Только после этой преамбулы он, посмотрев Михаэлю в глаза проницательным и острым взглядом и прочитав в них отклик, перешел непосредственно к делу.
В 1937 году, когда стало ясно, к чему все идет, он как раз закончил свое психоаналитическое образование и приготовился приступить к работе Он решил эмигрировать в Палестину. Вместе с ним уехала небольшая группа людей примерно такого же профессионального положения. Им не пришлось быть первопроходцами: еще раньше в Палестину иммигрировал Стефан Дейч.

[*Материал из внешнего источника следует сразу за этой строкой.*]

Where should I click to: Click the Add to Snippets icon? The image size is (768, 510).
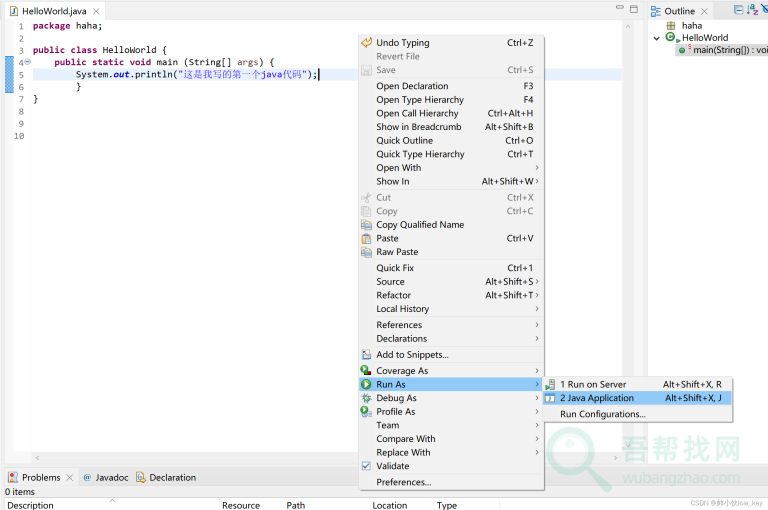point(366,355)
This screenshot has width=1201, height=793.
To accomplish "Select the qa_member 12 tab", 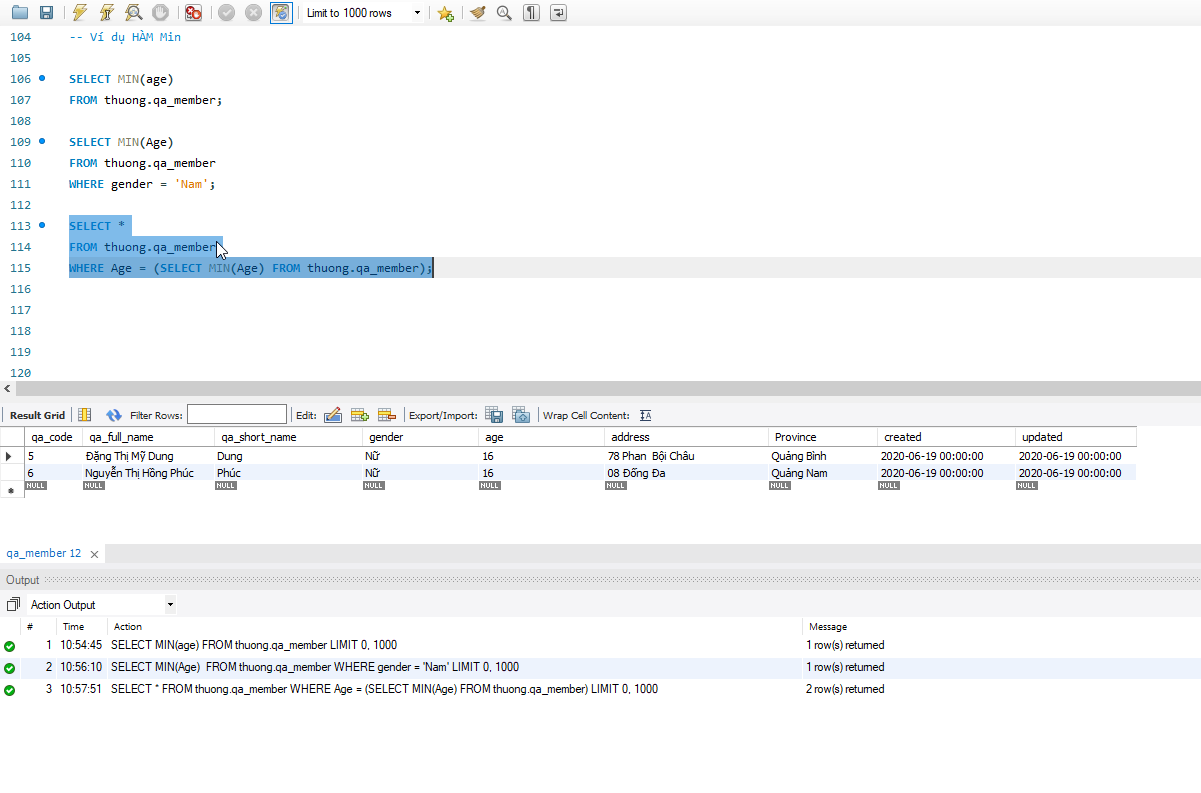I will pos(42,553).
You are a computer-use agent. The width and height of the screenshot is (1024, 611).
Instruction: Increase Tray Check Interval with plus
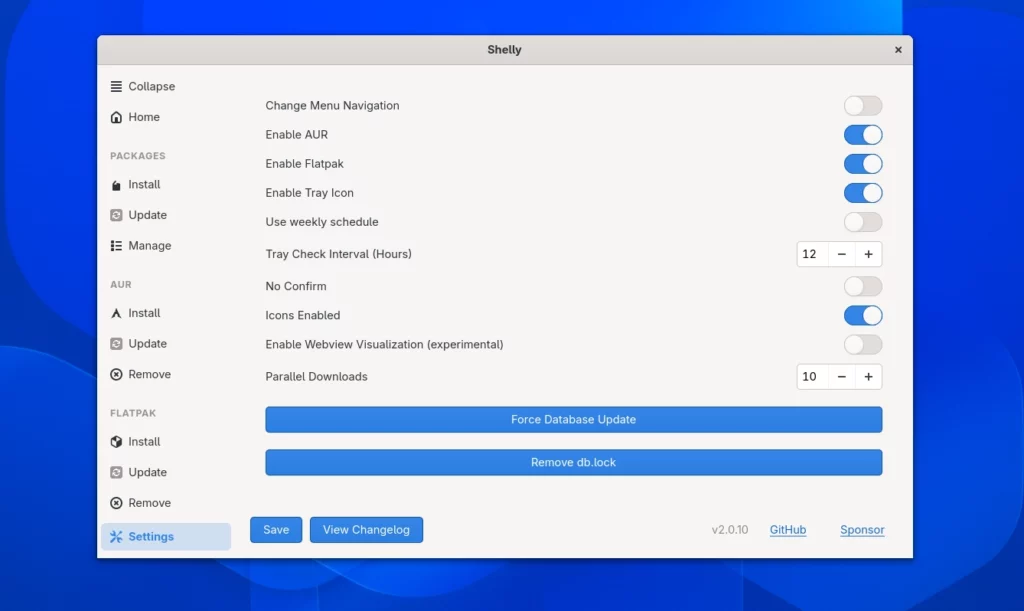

По образованию и практическому опыту он их превосходил — «в конце концов, он учился психоанализу у Ференци, а тот был личным другом и последователем Фрейда». На доставшееся Дейчу наследство он купил большой дом в Бухарском квартале Иерусалима.
Именно сюда приехал Хильдесхаймер вместе со своей женой Илзе и супружеской четой Левиных, которые также были оба начинающими аналитиками. Со временем — по словам доктора, все получилось само собой — этот дом стал первым пристанищем Института психоаналитики. Илзе была ответственной за административную часть, а Левины и он сам занимались психоаналитической практикой, и они жили все вместе в доме в Бухарском квартале.
Профессор чуть заметно улыбнулся, вспоминая высокие купольные потолки и выложенные мелкой плиткой полы старого арабского дома.
— Зимы с нудными моросящими дождями изрядно выматывали, но их сменяло чудесное лето. Вечера мы обычно проводили за обсуждением событий прошедшего дня, сидя в открытом дворике и вдыхая запахи жасмина и свежевыстиранного соседского белья…
Через много месяцев они переехали в эту квартиру в Рехавии, но по-прежнему проводили большую часть времени в старом доме в Бухарском квартале. Позже туда вселились и другие иммигранты, особенно много их приехало в 1938–1939 годах.
Дождь усилился. Хильдесхаймер попыхивал трубкой, которую по мере надобности набивал заново, извлекая прогоревший табак горелой спичкой. Китайская пепельница переполнилась, он вытряхнул ее содержимое в стоящую рядом со столом корзину для бумаг, затем встал и, несмотря на проливной дождь, открыл окно. Михаэль уселся поглубже в кресло и снова стал слушать монотонную, с немецким акцентом речь профессора.